Cass. soc., 6 juill. 2022, no 21-15189, Sté SIP et a. c/ Fédération nationale des industries chimiques-CGT, FP-B+R (cassation partielle CA Paris, 1er avr. 2021), M. Cathala, prés. ; SCP Gatineau, Fattaccini et Rebeyrol, SCP Thouvenin, Coudray et Grévy, av.

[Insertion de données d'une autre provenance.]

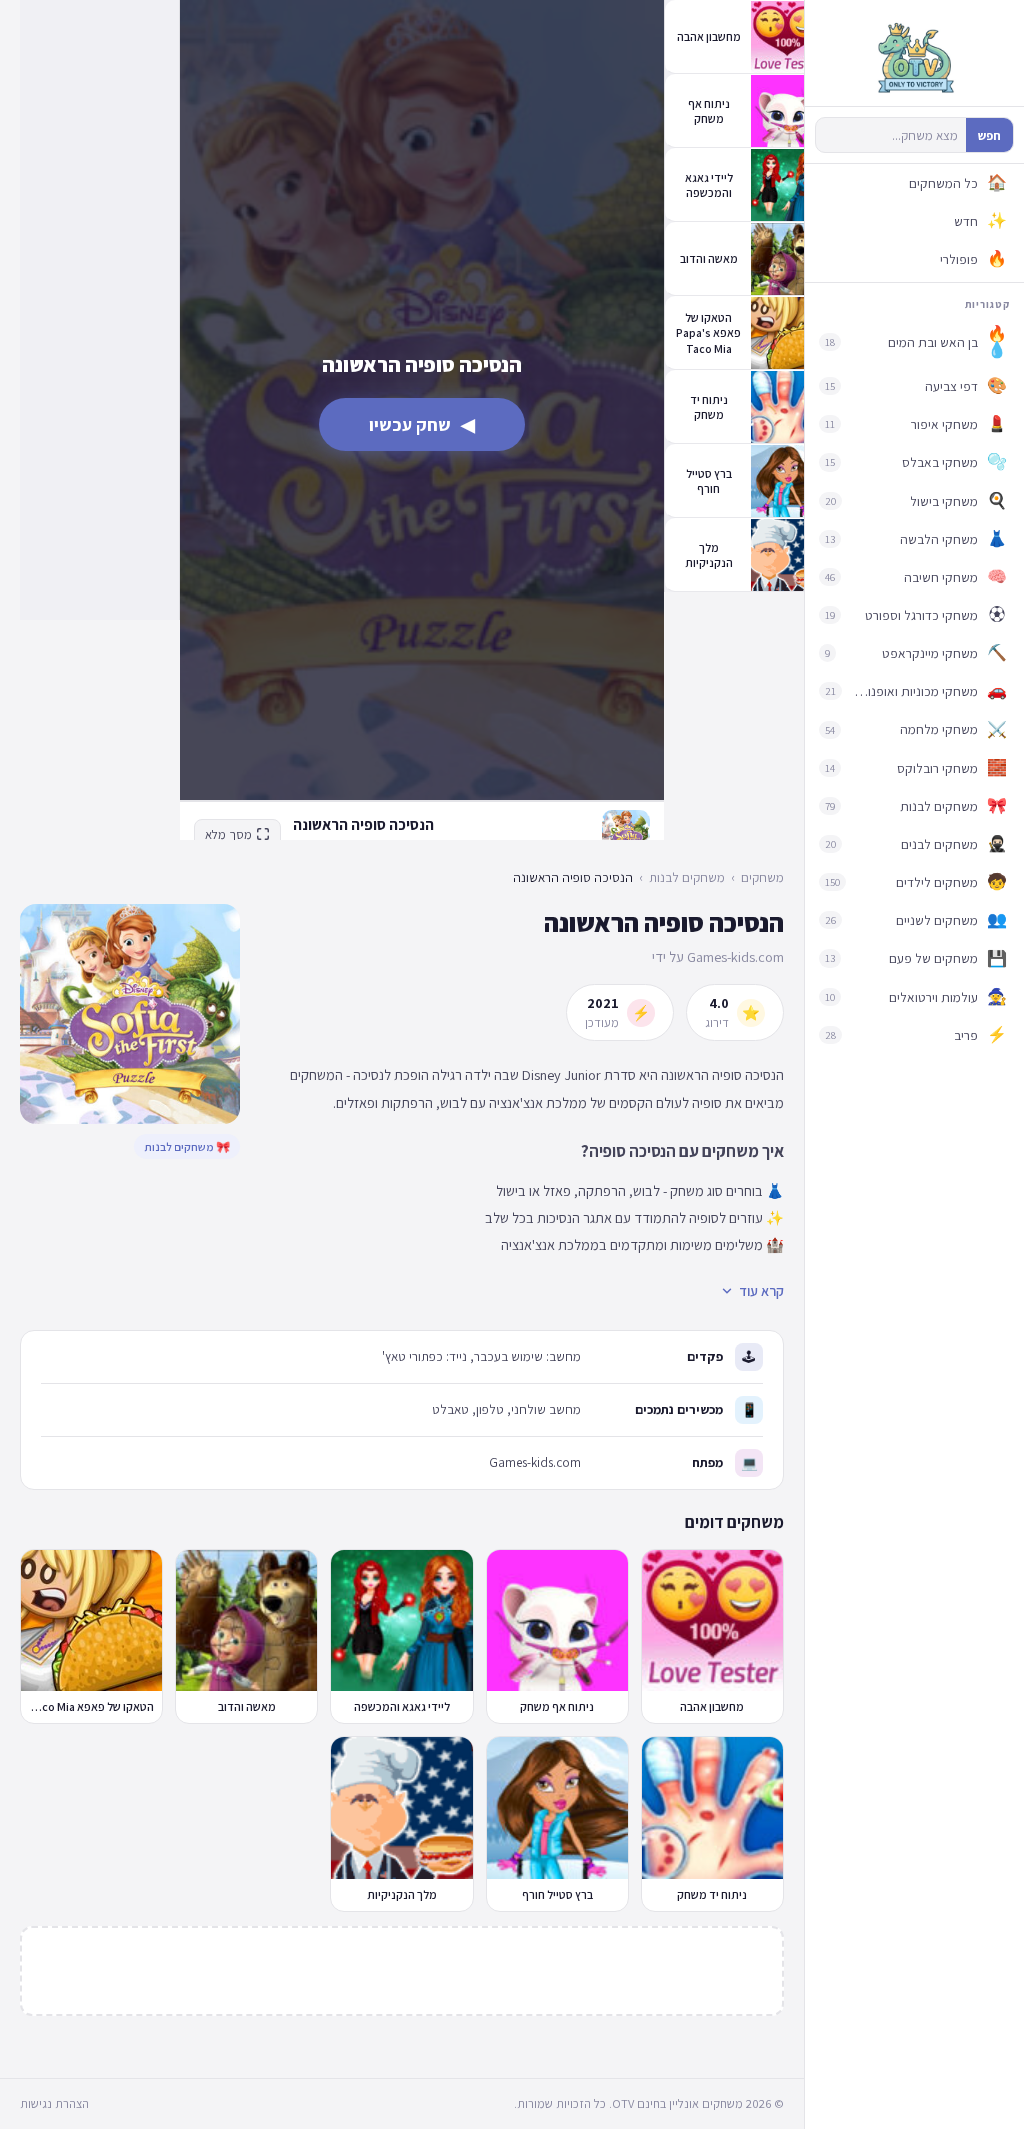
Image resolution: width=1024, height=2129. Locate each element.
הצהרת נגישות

Des sociétés décident de la mise en œuvre des dispositions de l'ordonnance n° 2020-323 du 25 mars 2020 afin d'imposer la prise de jours de repos ou de jours épargnés sur le compte-épargne temps, d'une part, aux salariés qui ne peuvent exercer leur activité en télétravail au cours du confinement et, d'autre part, aux salariés ne pouvant exercer leur activité en télétravail et maintenus à domicile, après le 4 mai 2020, pour garder un enfant de moins de 16 ans ou en raison de leur vulnérabilité au covid 19 ou de celle d'une personne avec laquelle ils partagent leur domicile.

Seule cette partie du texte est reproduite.